US President Barack Obama makes Guantanamo closure plan
- Published
President Obama is delivering a year-end address before heading to San Bernardino to visit families bereaved by the terror attacks.
The speech and the trip to California are his last scheduled appearances before going to Hawaii for holiday until the new year.
He is taking questions from reporters. Here is a sample of his answers, with some analysis from the BBC's Laura Trevelyan in Washington.
Guantanamo Bay
Guantanamo continues to be one of the key magnets for jihadi recruitment.
Mr Obama said it was his expectation by early next year to have reduced the prison population at the camp in Cuba to below 100.
He said he will present a plan to Congress to close it, keeping back the threat of using his executive powers if Congress rejects it.
Laura Trevelyan: The president who was elected on a platform to close Guantanamo Bay because it represented a stain on American values has been constantly frustrated by Congress. Now on this issue, as on so many others including immigration and gun control, the president is considering whether to use his executive authority to circumvent lawmakers.

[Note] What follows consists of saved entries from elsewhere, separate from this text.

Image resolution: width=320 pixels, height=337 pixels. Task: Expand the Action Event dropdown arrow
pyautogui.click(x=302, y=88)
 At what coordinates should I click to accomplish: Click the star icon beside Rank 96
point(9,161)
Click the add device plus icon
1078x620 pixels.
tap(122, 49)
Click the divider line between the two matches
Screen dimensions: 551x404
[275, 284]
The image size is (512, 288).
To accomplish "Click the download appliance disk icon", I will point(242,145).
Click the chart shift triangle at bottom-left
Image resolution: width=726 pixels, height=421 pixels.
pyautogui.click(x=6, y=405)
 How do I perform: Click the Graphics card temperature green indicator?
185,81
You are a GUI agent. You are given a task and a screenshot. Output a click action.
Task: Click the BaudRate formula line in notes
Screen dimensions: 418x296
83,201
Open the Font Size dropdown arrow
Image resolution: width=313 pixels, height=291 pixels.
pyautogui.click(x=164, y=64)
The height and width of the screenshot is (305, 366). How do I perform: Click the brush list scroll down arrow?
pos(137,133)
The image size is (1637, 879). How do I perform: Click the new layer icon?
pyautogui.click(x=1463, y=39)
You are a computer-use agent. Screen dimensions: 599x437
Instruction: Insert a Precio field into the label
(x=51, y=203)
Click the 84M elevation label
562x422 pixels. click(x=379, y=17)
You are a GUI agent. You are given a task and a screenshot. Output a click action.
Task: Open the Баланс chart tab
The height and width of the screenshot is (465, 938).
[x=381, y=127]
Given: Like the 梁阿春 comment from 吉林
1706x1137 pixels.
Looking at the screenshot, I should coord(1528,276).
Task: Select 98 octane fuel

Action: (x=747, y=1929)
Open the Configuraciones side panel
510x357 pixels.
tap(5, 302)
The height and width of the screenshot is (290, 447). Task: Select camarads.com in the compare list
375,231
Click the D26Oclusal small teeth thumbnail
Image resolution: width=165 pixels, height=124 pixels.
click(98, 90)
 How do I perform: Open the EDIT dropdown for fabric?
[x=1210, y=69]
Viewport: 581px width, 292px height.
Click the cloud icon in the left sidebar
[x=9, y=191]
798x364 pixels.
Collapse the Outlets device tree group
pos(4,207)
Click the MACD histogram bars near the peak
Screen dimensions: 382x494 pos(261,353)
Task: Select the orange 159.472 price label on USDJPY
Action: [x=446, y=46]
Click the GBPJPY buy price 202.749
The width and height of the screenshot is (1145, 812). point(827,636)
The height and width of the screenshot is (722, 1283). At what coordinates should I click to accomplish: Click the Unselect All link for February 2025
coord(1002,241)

Who he thinks will win in 2016
I think I'm going to have a Democratic successor and I will campaign very hard to make that happen.
Mr Obama made it clear that when the general election comes along, he will be a key part of the Democratic campaign.
Obama coalition voters will be an important piece for the Democratic nominee to retain.
Laura Trevelyan: If after eight years of President Obama in office, the American people don't vote for the Democrat's nominee in 2016, this will be seen at least partially as a rejection of the Obama legacy and his signature policy of Obamacare.
Defeating the so-called Islamic State
We're going to defeat ISIS by systematically squeezing them
President Obama said he is confident the US will defeat IS, and for that to happen, the Syrian civil war needs to end.
"Lawless areas" in the Middle East must be contained so extremists cannot take hold, he said. He did not indicate he would change his approach to fighting IS.
Laura Trevelyan: President Obama knows he must reassure Americans anxious about ISIS after the Paris and San Bernardino attacks - and justify his approach of using air strikes and US special ops forces to defeat the group, rather than the carpet bombing approach advocated by some Republican candidates running to replace him in the White House.
A Star Wars signoff
Okay everybody, I got to go to Star Wars
"Clearly, this is not the most important event that is taking place in the White House today. There is a screening of 'Star Wars' for Gold Star Families and children coming up," Mr Obama said at the beginning of the press conference. Gold Star Families is an organisation for those who lost family members in the Iraq War.
Laura Trevelyan: A jokey, relaxed end to the press conference by a president who clearly feels this year under his leadership has seen America's economy grow and he's delivered landmark agreements on climate change and Iran's nuclear programme. Quite a change from the miserable press conference two years ago when the healthcare website had crashed.